For a control experiment, we'll build a Blackjack player who, per basic Blackjack strategy, hits up to 17, then stands. The dealer will also play this way. This is a _simplified_ version of Blackjack, where we'll treat the deck as a "continuous shuffle" shoe, meaning that each card dealt is a random choice from 52 cards, meaning that the same card twice in a row is possible, but very improbable (though it would be an interesting future experiment to observe how the policy changes should the game use 1-, 2-, 4-deck shoes (and so on) with shuffling taking place when the deck is exhausted). We'll simulate 1,000 hands and see how the player performs.

In [None]:
games = list()

for x in range(0, 1000):
    games.append(blackjack.Game().play_hand())

In [None]:
df = pd.DataFrame(games)
df.head()

In [None]:
sns.displot(df['winner'])
plt.title('Distribution of hand winners for 1000 hands; first pass')
plt.show()

In [None]:
dealer_win = df['winner'].value_counts()['dealer'] / 1000. * 100
player_win = df['winner'].value_counts()['player'] / 1000. * 100
print(f"Player win percentage: {(player_win):.2f}%")
print(f"Dealer win percentage: {(dealer_win):.2f}%")
print(f"House edge: {(dealer_win - 50):.2f}%")

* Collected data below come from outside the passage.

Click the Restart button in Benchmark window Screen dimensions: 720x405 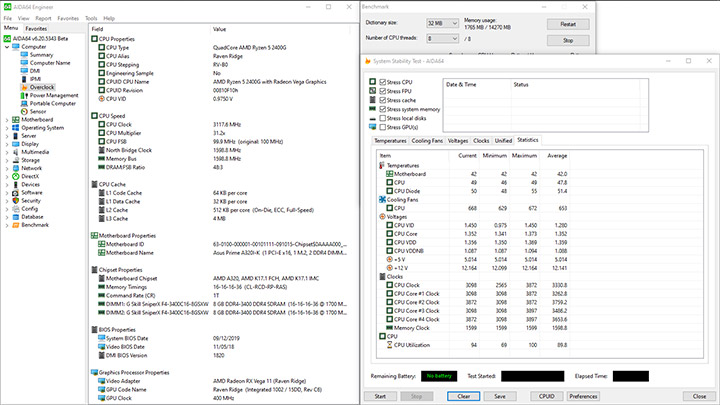pos(568,24)
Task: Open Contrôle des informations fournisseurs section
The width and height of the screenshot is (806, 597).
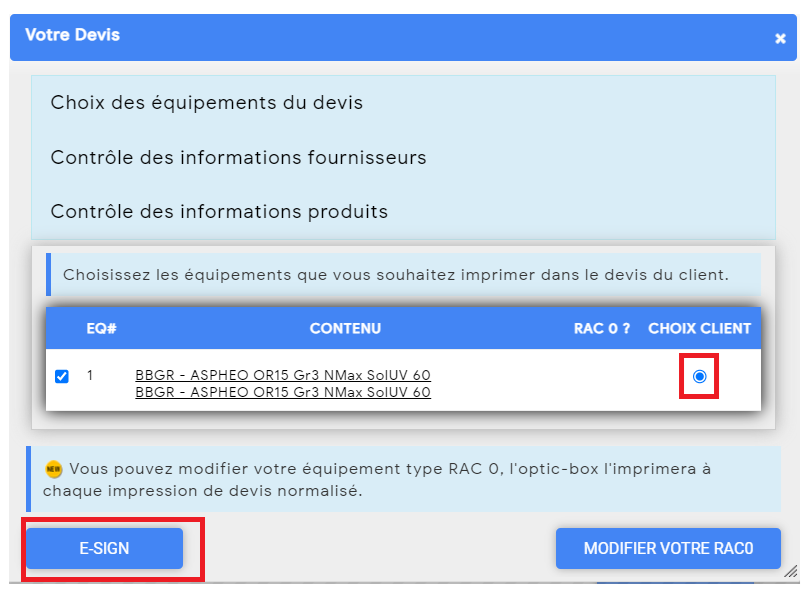Action: (x=239, y=157)
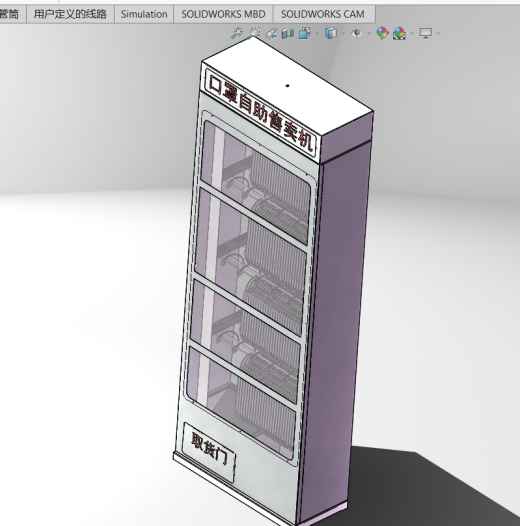
Task: Expand the Hide/Show Items dropdown arrow
Action: [369, 33]
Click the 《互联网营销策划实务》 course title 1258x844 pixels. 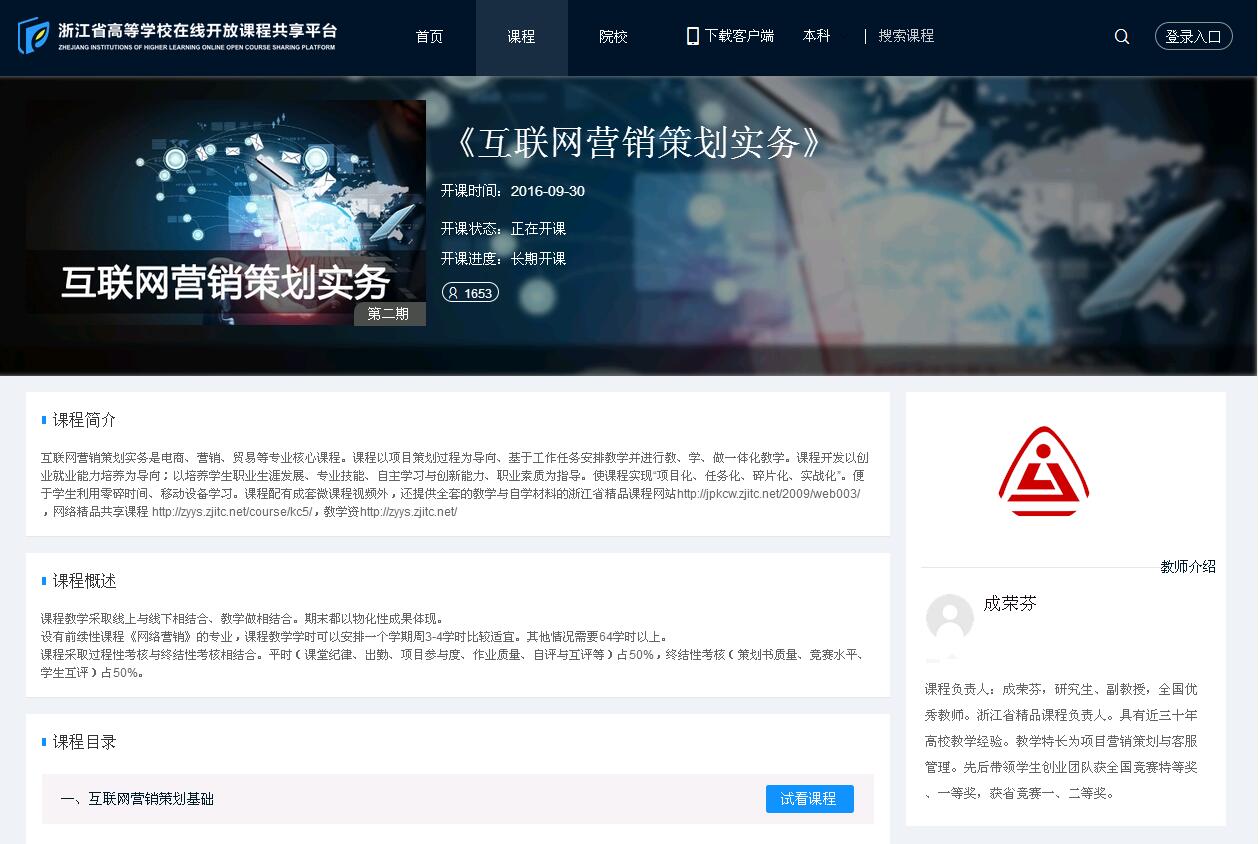pyautogui.click(x=637, y=143)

### Measuring the house edge

As a casino game, the rules of Blackjack set up to give the dealer (the _house_) an advantage (an _edge_). Meaning that, after enough games, we'll observe the house averaging out to win a certain percentage over 50%, but never under (hence why gambling is always a bad decision). In a real game of Blackjack, i.e with good player strategy, splits, double-downs, 3:2 payouts on natural Blackjacks, etc, this can be well under 5%, but for this first pass, we got 8.6%. Let's measure the house edge in the following experiments to see if a player whose moves are governed by a Q-learning policy can learn to play better, quantitatively measured by a reduction in the house edge.

## Q-learning experiment

TODO

In [None]:
trainer = blackjack.QLearningTrainer()
trainer.optimize_q_table()
trainer.q_table

In [None]:
trainer.compile_policy_from_trained_q_table()